Ferdinand de Saussure a changé le sens de la linguistique. La parole devenait un sujet d'étude à part entière : il fallait certes s'intéresser à l'origine et à l'évolution de la langue (étude diachronique) mais surtout concentrer sa recherche sur le langage (" étude synchronique ").     

La terminologie saussurienne peut renouveler notre approche du bénévolat. Considérons le bénévolat comme une conception abstraite qui fédère un ensemble d'actions pour autrui, il serait la langue, ce produit collectif de communautés linguistiques. Le bénévole est l'illustration de cet engagement, il serait la parole, ce langage commun à tous.   

L'étude bénévole ou " bénévolistique " pourrait devenir une nouvelle science humaine qui dégagerait les lois générales régissant le bénévolat, les évolutions de l'engagement, les motivations et les spécificités du bénévole du XXIe siècle.   

Longue vie au bénévolat ! Le bénévole fait vivre le bénévolat en faisant de cet ensemble abstrait et complexe une langue toujours vivante !     

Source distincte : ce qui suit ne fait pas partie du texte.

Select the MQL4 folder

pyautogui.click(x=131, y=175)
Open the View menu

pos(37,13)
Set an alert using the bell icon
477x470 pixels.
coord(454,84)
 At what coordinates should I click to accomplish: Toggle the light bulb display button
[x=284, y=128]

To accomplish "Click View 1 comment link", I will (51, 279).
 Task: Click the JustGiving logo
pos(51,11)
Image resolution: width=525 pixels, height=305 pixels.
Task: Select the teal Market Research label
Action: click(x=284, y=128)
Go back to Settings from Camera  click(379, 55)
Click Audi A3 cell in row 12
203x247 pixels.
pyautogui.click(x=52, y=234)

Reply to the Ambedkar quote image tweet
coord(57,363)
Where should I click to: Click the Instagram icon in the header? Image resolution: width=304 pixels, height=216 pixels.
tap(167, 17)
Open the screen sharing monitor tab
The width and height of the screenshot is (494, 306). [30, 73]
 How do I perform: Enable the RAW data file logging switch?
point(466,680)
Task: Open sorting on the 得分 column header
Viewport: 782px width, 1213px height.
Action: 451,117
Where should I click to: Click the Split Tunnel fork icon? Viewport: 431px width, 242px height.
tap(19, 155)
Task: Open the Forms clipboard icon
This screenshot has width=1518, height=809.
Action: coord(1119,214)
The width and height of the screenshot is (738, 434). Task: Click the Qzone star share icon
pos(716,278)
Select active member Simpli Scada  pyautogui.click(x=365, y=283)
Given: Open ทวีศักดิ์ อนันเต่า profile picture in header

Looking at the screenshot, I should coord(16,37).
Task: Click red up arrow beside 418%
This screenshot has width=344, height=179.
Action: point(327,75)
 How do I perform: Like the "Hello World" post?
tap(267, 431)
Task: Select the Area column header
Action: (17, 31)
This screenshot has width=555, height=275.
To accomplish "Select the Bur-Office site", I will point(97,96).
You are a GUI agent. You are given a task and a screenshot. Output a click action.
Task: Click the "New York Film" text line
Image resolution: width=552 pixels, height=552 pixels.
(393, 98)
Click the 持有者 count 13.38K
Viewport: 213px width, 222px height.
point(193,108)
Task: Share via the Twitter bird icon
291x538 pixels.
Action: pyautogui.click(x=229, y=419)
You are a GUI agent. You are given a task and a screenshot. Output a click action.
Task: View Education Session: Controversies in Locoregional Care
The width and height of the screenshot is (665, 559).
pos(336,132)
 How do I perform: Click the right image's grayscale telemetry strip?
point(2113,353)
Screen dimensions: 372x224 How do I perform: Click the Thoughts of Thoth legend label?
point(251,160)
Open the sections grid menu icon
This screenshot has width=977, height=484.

(1) Pour ce passage de la rive gauche à la rive droite, nous passons de la station Sèvres-Babylone à Villiers. 
(2) La famille Raspail, venue de Suisse, s'installa au XVIe siècle à Carpentras. Saussure est Genevois, il présenta ses premiers travaux sur l'indo-européen à Paris (où il dispensa des cours à l'école des Hautes Etudes). 
(3) Il innova aussi dans le domaine médical voir le site helvète de médecine www.rev.med.ch. 
(4) Les Cours de linguistique générale de Saussure ont été reconstitués par deux disciples (C. Bailly et A. Sechelaye). Son influence est européenne et même américaine. Pour se familiariser avec cette nouvelle conception de la linguistqiue Voir Introduction à la linguistique française, J.L. CHISS, J. FILLIOLET et D. MAINGUENEAU, Hachette, t.1, 2001. 
(5) Il n'avait pas de diplôme officiel mais soignait des patients (il ne faisait pas payer les pauvres).